The fastest growing line item is interest on debt expense and it will balloon higher. Corporations pay massively less in taxes and will not contribute, in fact their lack of contribution will accelerate the deficit finance requirements.

The main message: The US government being forced to finance ever more debt will cause the inversion of the yield curve and the next recession and there is nothing the Fed can do to stop it. Bullard knows it hence he’s already ringing the warning bell.

And guess what: This all means that this $TNX $SPX ratio heads and shoulders pattern will trigger unless bulls can get a massive blow-off rally:

It’s preprogrammed into the macro structure now.

What’s the main message of all this?

There are large levers influencing these markets and the demand and supply equation in debt issuance has enormous consequences. Technicals give us a lot of insights, but from my perch these big macro levers are moving, and they are moving against bulls in a major way.

I can’t say when the yield curve inverts, but I can tell you the US government is forced to issue debt like a bandit, the amounts are about to reach the peak levels of the financial crisis in 2009:

The numbers are staggering:

But it’s not only the US government. Corporations, having taking on the largest debt burdens since before the financial crisis are facing a mountain of debt refinancing to come:

Companies will need to refinance an estimated $4 trillion of bonds over the next five years, about two-thirds of all their outstanding debt, according to Wells Fargo Securities. This has investors concerned because rising rates means it will cost more to pay for unprecedented amounts of borrowing, which could push balance sheets toward a tipping point. And on top of that, many see the economy slowing down at the same time the rollovers are peaking.

“If more of your cash flow is spent into servicing your debt and not trying to grow your company, that could, over time, if enough companies are doing that, lead to economic contraction,” said Zachary Chavis, a portfolio manager at Sage Advisory Services Ltd. in Austin, Texas. “A lot of people are worried that could happen in the next two years.”

The Fed is not buying this debt.

And this is why the 10 year keeps poking higher:

Remember, that the $TNX $SPX ratio chart requires lower yields and rising equities to NOT break its neckline. If yields keep rising it would require an asymptotic blow-off topping move in equities to prevent the breakdown, but that seems ever less likely as higher rates and rising prices will cut ever more into the disposable income of consumers and eat away at any tax cut benefits.
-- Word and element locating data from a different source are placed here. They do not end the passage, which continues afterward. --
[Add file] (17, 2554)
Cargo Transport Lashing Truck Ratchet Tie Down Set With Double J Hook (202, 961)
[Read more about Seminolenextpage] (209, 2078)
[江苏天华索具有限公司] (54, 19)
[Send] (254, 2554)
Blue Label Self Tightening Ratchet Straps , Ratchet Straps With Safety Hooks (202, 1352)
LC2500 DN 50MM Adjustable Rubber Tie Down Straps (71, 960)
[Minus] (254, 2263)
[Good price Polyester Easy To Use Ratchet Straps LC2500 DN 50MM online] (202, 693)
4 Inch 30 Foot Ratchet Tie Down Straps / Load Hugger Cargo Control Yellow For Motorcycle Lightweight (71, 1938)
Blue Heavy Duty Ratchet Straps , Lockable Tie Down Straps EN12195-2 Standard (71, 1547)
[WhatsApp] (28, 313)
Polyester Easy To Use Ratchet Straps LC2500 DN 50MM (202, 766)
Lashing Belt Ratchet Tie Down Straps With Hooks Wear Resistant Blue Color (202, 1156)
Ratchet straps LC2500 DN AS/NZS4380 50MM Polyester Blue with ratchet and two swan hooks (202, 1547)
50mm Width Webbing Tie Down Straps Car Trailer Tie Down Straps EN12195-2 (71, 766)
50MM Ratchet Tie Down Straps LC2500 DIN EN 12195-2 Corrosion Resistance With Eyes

Take crude price as an example:

“While the tax cuts have lifted take-home pay for the vast majority of workers, rising gasoline prices are eating into that benefit,” Morgan Stanley said in a note to clients this week”.

And be clear: Personal interest payment expenses have been rising already:

The benefit of temporary tax cuts for average Americans becomes less obvious if rising rates and prices eat away at the supposed benefit. And once tax cuts expire consumers will still have hight prices and rates to contend with. The net long term effect: Recessionary.

The Fed is trapped and it explains their ever so cautious approach in raising rates. They are concerned about inverting the yield curve, hence Bullard is opposed to rate hikes.

The larger problem: As debt issuances will continue to balloon the Fed CAN’T cut rates if debt issuance will force rates higher and the yield curve will invert no matter what. Done. And there’s your trigger for the next recession, one that was accelerated by unfunded tax cuts forcing the US government to massively increase their debt issuance at a time when the Fed was leaving markets.

The only choice the Fed will eventually have to influence this new supply demand equation in the debt markets is to go back to being a player in the very market they left. In short: QE is coming back. It’s just a matter of when, not if.